What is crucial in this regard are socially excluded localities and areas with high degrees of unemployment where families simply do not have enough materials or technical equipment to implement online instruction. Just a small percentage of the families living on the edge of social exclusion are able to arrange an interactive connection for their children with instructors or their fellow pupils.
It is not just a lack of technical backup that plays a role here, but families’ limited knowledge and experience with using modern means of communications and computer technologies. For many larger families, this kind of instruction is absolutely inaccessible.
I am of the opinion that for most children living in social exclusion, instruction has turned into just receiving and returning homework in the form of worksheets that very often end up not being completed because the pupils do not understand them. They are not finding any aid with understanding them within their families.
It is a generally known fact that the level of education of people living in excluded localities is quite basic, and therefore even a very simple homework task can pose an unsolvable problem not just for children, but also for their parents. This fact demonstrates how big of an influence pupils’ family environments have on their education, an influence that is projected into the level of education they achieve and then into how they apply themselves on the labor market as adults.
For students in upper grades it is possible to curtail some of the curriculum or even leave it out entirely (I think nothing strange will happen if pupils are unable to describe Pascal’s Law from memory), but not much can be left out of what is taught during first and second grade. A child will have difficulty learning to write if he or she cannot master the correct technique given the phase of motor development at that age, and the same applies to the art of using the alphabet, forming words, etc.
I am concerned that in circumstances where the reopening of the schools continues to be postponed, most pupils will experience significant pressure with the aim of catching up on the material they have missed; that lack may eventually be negatively reflected in assessments of their performance and will intensify what is already a big educational crisis in excluded localities. The differences among regions and the education levels of their populations continue to intensify, including at the level of primary education.
From this perspective, it is time to seriously consider the opportunity for children to repeat a grade, especially first and second grade in localities that did not manage to involve pupils in distance education in any relevant way, or perhaps instruction should be extended during the summer holidays.
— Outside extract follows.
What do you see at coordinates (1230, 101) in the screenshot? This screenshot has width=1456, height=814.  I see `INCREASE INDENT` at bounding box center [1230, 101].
Even that, however, is far from an exhaustive solution to the problems associated with transitioning into distance education, just as the necessity has opened up both for discussions and for the implementation of the outputs of those discussions on how, in this society, to solidify our relationship with online forms of education and socioprofessional contacts in general in a sustainable, targeted way.
The author is an educator teaching at the Janov Primary School, a local assembly member in the town of Lom for the OMMO party (“Citizens for the town, the town for citizens”), and a Romani community member.